The frequentist way. In your statistics class you learned that to compare the creativity of the two groups you should compute a “t-test for independent samples”. You conduct this test in your favorite statistics software, R.


t.test(y1,y2, var.equal=TRUE) #Frequentist t-test

The result (as you would report it according to APA-guidelines) is t198 = 2.35, p = .020. In your statistics course you learned how to interpret this magical “p-value”: “The probability of obtaining a group difference of the observed magnitude or larger, given the null hypothesis (that in the population there is no difference in the two groups’ creativity), is 2.0%”. Now, because 2.0% is very unlikely (more unlikely than the usual, but arbitrary, cut-off of 5%), you reject the null hypothesis. You accept the alternative hypothesis which states that there is a difference in the two groups’ creativity. Since the mean value of people wearing fancy hats is higher, you conclude that people who wear fancy hats are more creative than people who do not wear fancy hats. Congratulations, hypothesis supported! But, wait, is it really that easy? Is there a different way to think about these data?

The Bayesian way.    A basic but effective way to conduct a t-test using Bayesian statistics is the Bayes factor. The Bayes factor represents the ratio of the likelihoods of the data given the null hypothesis versus the alternative hypothesis. In simpler words, it answers the question “How likely are my data if the creativity of the two groups differs, in comparison to how likely the data are if there is no difference?” We compute the Bayes factor for our example:


##Bayesian t-test: via Bayes factor
install.packages("BayesFactor") # Install BayesFactor-package
library('BayesFactor') # Load BayesFactor-package
yx = data.frame(y,x) # Prepare data
bf = ttestBF(formula = y ~ x, data=yx) # Estimate Bayes factor
bf # Investigate the result

We yield a Bayes Factor of 1.98. This indicates that the data are 1.98 times more likely under the alternative hypothesis (that there is a difference) than under the null hypothesis (that there is no difference).

Here comes the interpretative stunner: If you held even odds for both hypotheses beforehand, the Bayes factor can be interpreted as the posterior odds for both hypotheses based on the data. Hence, if you did not have strong assumptions about the outcome before seeing the data, our posterior odds would now be 1.98:1 for the alternative hypothesis. You can now be a bit more confident that your assumption is true than before you collected the data.

Receiving “Free Lunch” or not: A Comparison of the Foundations of the two Statistical Schools

From the Bayesian analysis, we concluded that “the hypothesis that there is a difference between the two groups’ creativity is slightly favored over the hypothesis that there is no difference”. In comparison, from the frequentist analysis we concluded “the probability of obtaining a group difference of the observed magnitude or larger, given the null hypothesis (that in the population there is no difference in the two groups’ creativity) is 2.0%” – we rejected the null hypothesis and accepted the alternative hypothesis.

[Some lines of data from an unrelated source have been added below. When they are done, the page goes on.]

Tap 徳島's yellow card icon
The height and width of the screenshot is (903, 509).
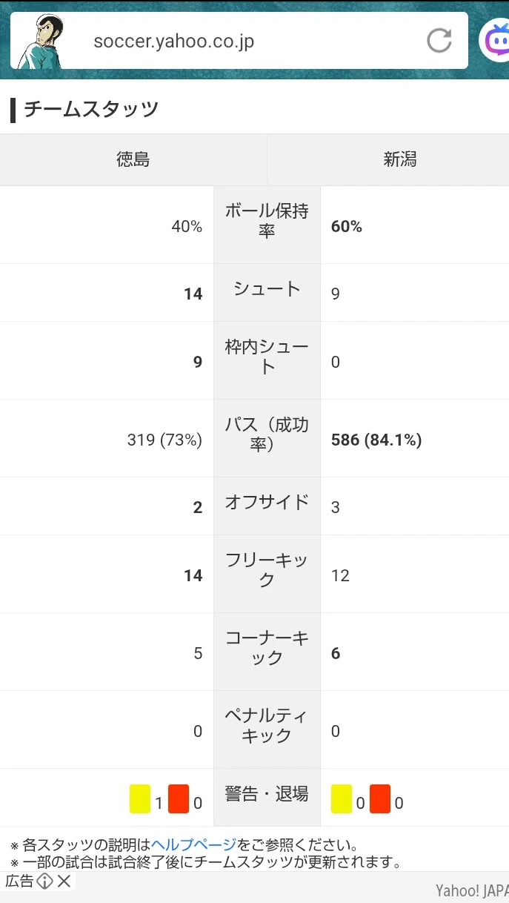tap(140, 799)
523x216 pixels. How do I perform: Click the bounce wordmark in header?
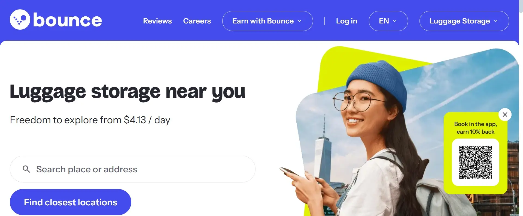[68, 20]
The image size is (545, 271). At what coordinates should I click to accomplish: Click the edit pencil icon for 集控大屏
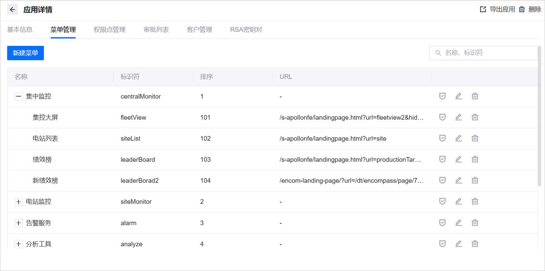pyautogui.click(x=458, y=117)

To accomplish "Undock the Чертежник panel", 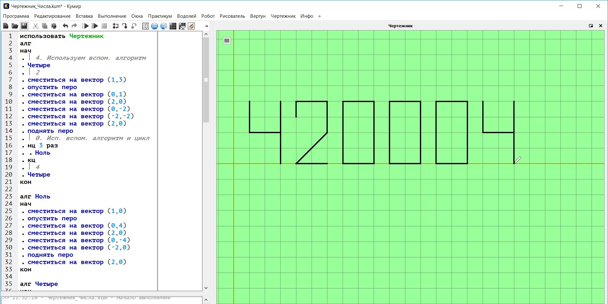I will (x=591, y=26).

From this comparison you can see that the Bayesian approach to statistics is more intuitive; it resembles how we think about probability in everyday life – in the odds of hypotheses, not those of data. In comparison, the frequentist conclusion sounds complex and difficult to comprehend. Where do these interpretational differences come from? To find out, let us compare the foundations of both schools.

Frequentist principles. In frequentist statistics, neither the rejected hypothesis (H0: There is no difference between the two groups) nor the accepted hypothesis (H1: There is a difference) are directly tested, but only the probability of the data. This has been compared to receiving free lunch: One does not state what the alternative hypothesis is but eventually one does accept it without testing it. This is like receiving lunch without paying (Rouder, Wagenmakers, Verhagen, & Morey, submitted)! In other, more complex, but famous words:

“What the use of p implies is that a hypothesis that may be true may be rejected because it has not predicted observable results that have not occurred. This seems a remarkable procedure” (Harold Jeffreys, 1891-1989).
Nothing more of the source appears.